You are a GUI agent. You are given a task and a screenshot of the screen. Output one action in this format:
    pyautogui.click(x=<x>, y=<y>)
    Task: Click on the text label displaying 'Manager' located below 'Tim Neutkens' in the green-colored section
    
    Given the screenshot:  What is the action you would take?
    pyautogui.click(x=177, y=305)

======

● Directions: Reproduce the data above line for line, keeping every character unchanged.

● Solution for this task:
You are a GUI agent. You are given a task and a screenshot of the screen. Output one action in this format:
    pyautogui.click(x=<x>, y=<y>)
    Task: Click on the text label displaying 'Manager' located below 'Tim Neutkens' in the green-colored section
    
    Given the screenshot:  What is the action you would take?
    pyautogui.click(x=177, y=305)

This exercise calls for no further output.